_What is needed_: A stretch of the entries below is to be set down exactly, running from the line with "Click the swap" through the line with "Click the Manage", both included, and no other line.

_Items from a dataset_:
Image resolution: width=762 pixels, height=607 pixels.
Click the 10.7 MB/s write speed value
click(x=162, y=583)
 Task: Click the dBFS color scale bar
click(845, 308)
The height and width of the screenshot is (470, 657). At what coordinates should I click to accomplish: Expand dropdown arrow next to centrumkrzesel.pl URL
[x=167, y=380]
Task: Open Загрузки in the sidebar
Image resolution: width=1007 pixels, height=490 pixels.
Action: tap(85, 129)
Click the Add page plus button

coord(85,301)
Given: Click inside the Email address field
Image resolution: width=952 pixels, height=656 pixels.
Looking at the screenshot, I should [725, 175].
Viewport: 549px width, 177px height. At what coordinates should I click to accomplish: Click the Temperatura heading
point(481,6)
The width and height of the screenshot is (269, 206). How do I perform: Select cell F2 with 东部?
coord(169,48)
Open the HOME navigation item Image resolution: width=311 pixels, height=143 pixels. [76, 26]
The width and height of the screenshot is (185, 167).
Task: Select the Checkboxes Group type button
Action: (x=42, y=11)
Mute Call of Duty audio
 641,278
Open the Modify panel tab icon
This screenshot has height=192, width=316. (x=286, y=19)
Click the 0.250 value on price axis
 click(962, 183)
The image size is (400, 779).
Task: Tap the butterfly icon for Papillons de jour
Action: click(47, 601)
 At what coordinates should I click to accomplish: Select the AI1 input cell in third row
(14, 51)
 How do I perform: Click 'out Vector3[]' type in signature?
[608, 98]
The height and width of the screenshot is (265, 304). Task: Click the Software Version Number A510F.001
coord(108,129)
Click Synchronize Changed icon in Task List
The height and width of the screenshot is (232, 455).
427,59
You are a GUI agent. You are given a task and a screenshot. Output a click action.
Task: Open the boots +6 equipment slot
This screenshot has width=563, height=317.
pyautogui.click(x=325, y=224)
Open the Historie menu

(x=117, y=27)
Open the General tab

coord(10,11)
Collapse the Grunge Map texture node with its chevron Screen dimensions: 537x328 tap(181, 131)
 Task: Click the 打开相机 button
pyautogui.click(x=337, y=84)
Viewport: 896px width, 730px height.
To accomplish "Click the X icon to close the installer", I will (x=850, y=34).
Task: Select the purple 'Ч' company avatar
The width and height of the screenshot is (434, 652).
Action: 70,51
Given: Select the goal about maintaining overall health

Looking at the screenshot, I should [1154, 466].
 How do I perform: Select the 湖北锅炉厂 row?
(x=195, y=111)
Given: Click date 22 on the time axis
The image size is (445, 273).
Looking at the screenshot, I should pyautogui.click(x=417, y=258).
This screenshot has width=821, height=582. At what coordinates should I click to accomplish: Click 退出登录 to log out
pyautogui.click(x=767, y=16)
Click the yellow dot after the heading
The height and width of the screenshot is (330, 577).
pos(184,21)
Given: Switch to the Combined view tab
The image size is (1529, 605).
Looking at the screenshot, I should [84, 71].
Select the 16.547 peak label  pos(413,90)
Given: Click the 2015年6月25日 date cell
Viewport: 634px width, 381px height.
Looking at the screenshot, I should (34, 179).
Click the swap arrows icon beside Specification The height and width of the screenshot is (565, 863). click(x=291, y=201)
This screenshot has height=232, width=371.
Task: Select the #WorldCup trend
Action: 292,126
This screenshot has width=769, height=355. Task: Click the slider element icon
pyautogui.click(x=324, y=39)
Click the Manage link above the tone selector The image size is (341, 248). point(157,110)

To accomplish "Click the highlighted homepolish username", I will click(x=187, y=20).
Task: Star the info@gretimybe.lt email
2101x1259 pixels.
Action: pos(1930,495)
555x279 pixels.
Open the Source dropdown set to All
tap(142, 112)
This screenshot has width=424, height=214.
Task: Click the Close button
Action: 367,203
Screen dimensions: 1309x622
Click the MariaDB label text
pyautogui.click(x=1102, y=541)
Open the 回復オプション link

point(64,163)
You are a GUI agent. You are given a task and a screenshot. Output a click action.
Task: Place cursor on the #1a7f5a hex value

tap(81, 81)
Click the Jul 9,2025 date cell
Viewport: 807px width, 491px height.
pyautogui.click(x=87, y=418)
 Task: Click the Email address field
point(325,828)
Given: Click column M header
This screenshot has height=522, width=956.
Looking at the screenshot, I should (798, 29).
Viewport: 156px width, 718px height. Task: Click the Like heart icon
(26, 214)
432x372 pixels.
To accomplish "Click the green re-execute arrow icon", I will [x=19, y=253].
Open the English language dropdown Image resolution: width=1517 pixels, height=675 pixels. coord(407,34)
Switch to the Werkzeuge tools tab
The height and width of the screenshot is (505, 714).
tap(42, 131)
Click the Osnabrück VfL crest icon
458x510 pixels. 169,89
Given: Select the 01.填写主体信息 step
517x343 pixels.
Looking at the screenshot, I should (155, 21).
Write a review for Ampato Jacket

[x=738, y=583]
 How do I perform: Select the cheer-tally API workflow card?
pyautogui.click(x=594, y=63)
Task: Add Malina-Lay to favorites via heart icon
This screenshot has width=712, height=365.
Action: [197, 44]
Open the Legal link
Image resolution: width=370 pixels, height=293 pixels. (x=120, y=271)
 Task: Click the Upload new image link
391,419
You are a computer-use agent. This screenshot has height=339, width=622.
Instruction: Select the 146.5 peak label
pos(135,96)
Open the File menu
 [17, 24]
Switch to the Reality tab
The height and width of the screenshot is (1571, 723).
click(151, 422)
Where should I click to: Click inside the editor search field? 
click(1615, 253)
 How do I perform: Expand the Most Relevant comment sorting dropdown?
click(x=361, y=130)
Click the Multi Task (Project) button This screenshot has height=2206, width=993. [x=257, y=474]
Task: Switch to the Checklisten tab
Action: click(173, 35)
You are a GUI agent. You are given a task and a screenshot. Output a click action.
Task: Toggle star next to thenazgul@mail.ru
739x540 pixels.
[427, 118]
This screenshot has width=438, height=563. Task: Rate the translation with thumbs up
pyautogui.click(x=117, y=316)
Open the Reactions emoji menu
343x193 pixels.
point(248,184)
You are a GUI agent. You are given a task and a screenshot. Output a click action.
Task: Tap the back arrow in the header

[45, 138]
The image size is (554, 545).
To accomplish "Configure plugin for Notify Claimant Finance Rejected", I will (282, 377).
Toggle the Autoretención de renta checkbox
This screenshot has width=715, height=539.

_Exercise response_:
Click the swap arrows icon beside Specification The height and width of the screenshot is (565, 863). click(x=291, y=201)
This screenshot has height=232, width=371.
Task: Select the #WorldCup trend
Action: 292,126
This screenshot has width=769, height=355. Task: Click the slider element icon
pyautogui.click(x=324, y=39)
Click the Manage link above the tone selector The image size is (341, 248). point(157,110)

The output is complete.